“Charitable and philanthropic activity permeates all levels of society in South Asia—from individual donations to major philanthropic trusts and foundations across the region—but relatively little has been written about the politics of charitable acts and philanthropic individuals outside the Western world, South Asia included, with much existing research focused on Europe and the United States, said Dr. Filippo Osella, Professor of Anthropology and South Asian studies at the University of Sussex while delivering a Distinguished Lecture at the University of Hyderabad (UoH) on 15th November 2017.


Dr. Osella in his lecture titled ‘Charity and Philanthropy in South Asia’ stated, “This might not come as a surprise in that considerable literature links philanthropy to the rise of modernity and capitalism in the West, and therefore contrasts modern philanthropy with more traditional forms of gift giving. Existing research on the politics of giving in South Asia has tended to reinforce this perspective, implicitly juxtaposing the embeddedness of South Asian giving in religious morality with the apparent Universalist humanitarianism of modern philanthropy”. By examining the interconnections and influences of different modalities of giving, Prof Osella seeks to unsettle a dyadic focus on tradition and modernity which ultimately consigns South Asian charity and philanthropy to the realms of either naked instrumentalism or religious piety. Based on comparative research amongst Muslim communities in Kerala and Sri Lanka, he explored the everyday working of economies of morality in which profit and piety might coalesce or appear antithetical with equal ease, arguing that altruism and self-interest might not be necessarily at odds with each other as we have been led to believe.

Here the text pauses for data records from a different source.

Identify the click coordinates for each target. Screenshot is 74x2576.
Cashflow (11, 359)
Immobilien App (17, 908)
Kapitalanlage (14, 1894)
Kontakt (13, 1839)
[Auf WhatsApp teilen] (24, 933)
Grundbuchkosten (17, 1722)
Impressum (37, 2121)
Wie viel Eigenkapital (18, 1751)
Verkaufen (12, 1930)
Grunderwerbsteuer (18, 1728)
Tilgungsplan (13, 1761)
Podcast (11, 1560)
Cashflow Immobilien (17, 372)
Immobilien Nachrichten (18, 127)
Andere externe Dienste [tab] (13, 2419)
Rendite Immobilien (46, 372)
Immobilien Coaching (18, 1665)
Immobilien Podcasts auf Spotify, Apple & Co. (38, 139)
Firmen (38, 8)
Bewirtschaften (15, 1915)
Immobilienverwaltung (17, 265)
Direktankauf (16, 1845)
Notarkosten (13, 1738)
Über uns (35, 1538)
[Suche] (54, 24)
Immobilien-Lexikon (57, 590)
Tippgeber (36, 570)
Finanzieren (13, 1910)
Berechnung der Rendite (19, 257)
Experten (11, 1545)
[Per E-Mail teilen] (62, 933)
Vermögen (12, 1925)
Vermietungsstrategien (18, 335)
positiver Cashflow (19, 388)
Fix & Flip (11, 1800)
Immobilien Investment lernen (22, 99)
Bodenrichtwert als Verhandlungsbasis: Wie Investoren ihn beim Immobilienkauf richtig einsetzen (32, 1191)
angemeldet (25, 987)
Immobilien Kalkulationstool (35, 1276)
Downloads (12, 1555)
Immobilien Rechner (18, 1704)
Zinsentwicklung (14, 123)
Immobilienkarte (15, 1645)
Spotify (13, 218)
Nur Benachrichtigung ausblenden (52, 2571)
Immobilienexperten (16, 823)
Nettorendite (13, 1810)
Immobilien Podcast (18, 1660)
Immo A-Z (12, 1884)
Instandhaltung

Dr. Filippo Osella has conducted research in Kerala, south India, since 1989 and published two joint monographs (with Caroline Osella): one on issues of stratification, identity and social mobility among an ‘ex-untouchable’ community (Social Mobility in Kerala, 2000, Pluto Press), and another on masculinities (Men and Masculinity in South India, 2007, Anthem Press). His recent research examines contemporary transformations of south Indian Muslims communities, with fieldwork in Kozhikode (Calicut) and a number of Gulf countries. He has co-edited a special issue of Modern Asian Studies on “Islamic Reform movements in South Asia’ (with C. Osella), a special issue of South Asia: Journal of South Asian Studies on “The Politics of Food in South Asia” (with C. Osella) and a special issue of Journal of the Royal Anthropological Institute on “Islam, Politics and Modernity” (with B. Soares). He has recently concluded a research project on charity, philanthropy and development in Colombo, Sri Lanka. His most recent publication includes a co-edited volume on Religion and the Morality of the Market (with Daromir Rudnycky), and a forthcoming special issue of Modern Asian Studies on traditions and practices of charity and philanthropy in South Asia (with Sumathi Ramaswami).


Prof. P Venkata Rao, Dean, School of Social Sciences presided. Prof. Sheela Prasad, Head, Centre for Regional Studies (CRS) gave the welcome and introduced the speaker while Dr. Arvind Susarla of CRS proposed a vote of thanks. The lecture was attended by students, faculty and staff of the University.